Would it make more sense to use lucene.net rather than examine to write my code, now when ive read how lucene is working and know about the syntax.
Hopefully you guys know a bit more about this subject than me, and can give me some guidence, it would be much apriciated!
With regards to autocomplete you could write something yourself so jquery autocomplete and some kind of webservice / rest / base or whatever you like end point to give you back the results. With regards to did you mean I did it ages ago on a site however was using lucene.net. In theory you could still use spellchecker contribution package. As far as I am remember (see page 279 lucene in action 2nd edition) you need the word you want to spell check and you need the directory to the index.
The word you already have and using examine to get the directory path is something like
var index = (UmbracoContentIndexer)ExamineManager.Instance.IndexProviderCollection[myIndex];
you can then get lower level access to the lucene.net objects and path to the lucene directory
This might seem like a stupid question, but after having read link you gave, i've opened global.asax, but i can't reach the .cs file for global.asax, so i can't edit where i am supposed to. How come this ?!
I install the plugins UComment, unfortunately post comments on content (PageID) then I want to post comments on a well-defined product (ProductID)
is that you can help me on this?
Regards
Anis
I sadly dont know the anything about the thing you are asking, though, i recommend you make a topic yourself, explaining the problem, then there sure will be people who can knows more than me, that can help you. Hope you find a way to figure it out! :)
I have given you the new topic link via twitter twice here it is again http://our.umbraco.org/forum/core/general/NewTopic create your question there and then you can get help. This topic is regarding a particular search issue.
ive been looking over the links you sent, and i just can't find to figure a way to create a custom stopword list. Ive tried making a class that has inheritance from IApplicationStartupHandler, and from there i can fetch the actual stoplist, but i can't set it.
public class WebsiteSearchIndexerEvents : IApplicationStartupHandler
ill check it out.. Though it is outside of the scope of this post.. Do you have any experience dealing with autocomplete functionality for examine / Lucene, ? , we would really like to get some live sugestions for the users. But ive searched the web thin the last couple of days, and im still on rock buttom. I thought that you might know a bit about it ?
For server side element to supply the data ajaxically to the client you have a number of options:
Quick and dirty, create a new template say for the home page call it autocomplete. Create a razor macro call it autocompleteajax and do the search in that write back the data in the macro as json string send back page name and page url.
I worked on it yesterday, and made some great progess in trying it out in a Console application. I used another version of Lucene, where Shingle was implemented, to create the terms for autocompletion. but when i wanted to merge it with my umbraco application, there was complications with having 2 different version of lucene at the same time. And there wasn't any easy way out of it, as far as the Seniors knew, so know i have to create a new a whole new site which will be used as a proxy of some kind, which ill call through jQuery Autocomplete, to recieve the autocomplete surgestions.
though the question was more about how i could make autocomplete with examine/lucene in the current Umbraco version. But i've figured out how :) - Shingle! , but as told earliere, its from 3.0.3.0.

**Collected data**
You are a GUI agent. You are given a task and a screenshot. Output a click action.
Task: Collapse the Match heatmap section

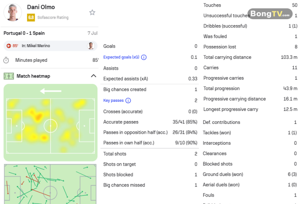tap(94, 76)
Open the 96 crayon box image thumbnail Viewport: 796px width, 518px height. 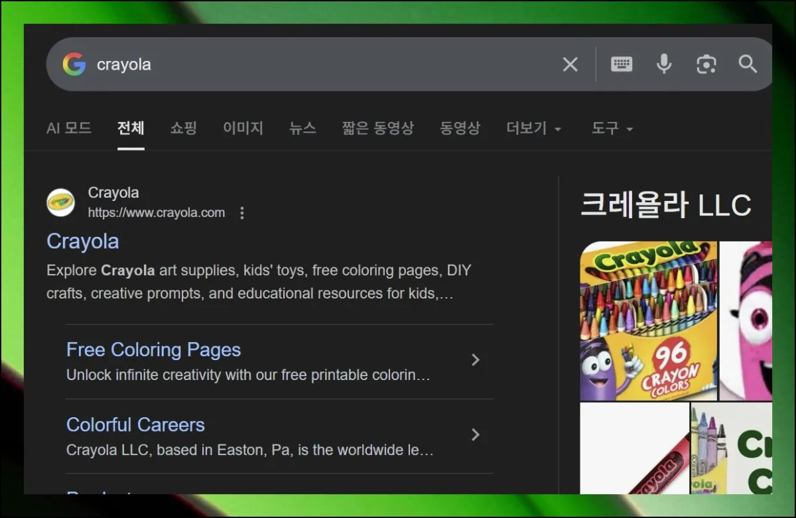pyautogui.click(x=648, y=321)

**Instruction**
Continue the forum thread about Umbraco search with Examine and Lucene.net from its last post onward.

**Answer below**
Im not sure, but i wouldn't be able to use any of the 3 surgestions for you, after knowing that the app_pool would contain 2 types of lucene, and break ?
Once agian, a BIG thanks for being so patience and sharing your knowledge on this topic, you've helped me a great deal!
What is shingles you got alink for it? Also is your lucene data source a separate index outside umbraco? Also you can have 2 lucene versions one of the old ucomponents versions needed different version of lucene from default umbraco version you then have to update the web.config to do it see http://ucomponents.codeplex.com/downloads/get/447122 there is readme in that zip.
Shingles is an analyzer. for instance, from page 267 in Lucene in action. "the sentence ' please divide this sentence into shingles' might be tokenized into the shingles "please divide", "divide this", "this sentence", "sentence into", "into shingles".
As far as we found out, this would be the best approach to get autocomplete. So when a user searches for something, ill do a wildcard search on the word, and get the best term "phrase" back to the user, or maybe 4 examples to guess what the user wants. Though, the issue is, that this is based on content written by a user / editor, so the surgestions isn't that search friendly like google. At google i can ask it a question, and then get a result from that, this isn't quite the thing we achive atm. But we compensate with having a "best guess" field where the editor can write the best surgestions for searching on that specefic node.
so atm. i shingle analyze the indexed content from examine, and use these to surgest the autocomplete.
Though i couldn't get your link to work, with a quick try. though my app is quite broken atm. So ill give it a try when i get it up and running agian, as soon as ive excluded all the lucene. 3.0.3.0 code to another project.
Change examine analyzer (stopwords, stemming etc)
Hello guys!
Lately ive been reading Lucene in action second edition, to get well suited for creating search functionality on a website im working on. Though, the site is in danish, and with that it dosn't make that much sense to have a english stopword list, i'd rather have it in danish, which i got the list for, but can't seem to figure out how to implement my extension of standardAnalyzer to examine so i can use it.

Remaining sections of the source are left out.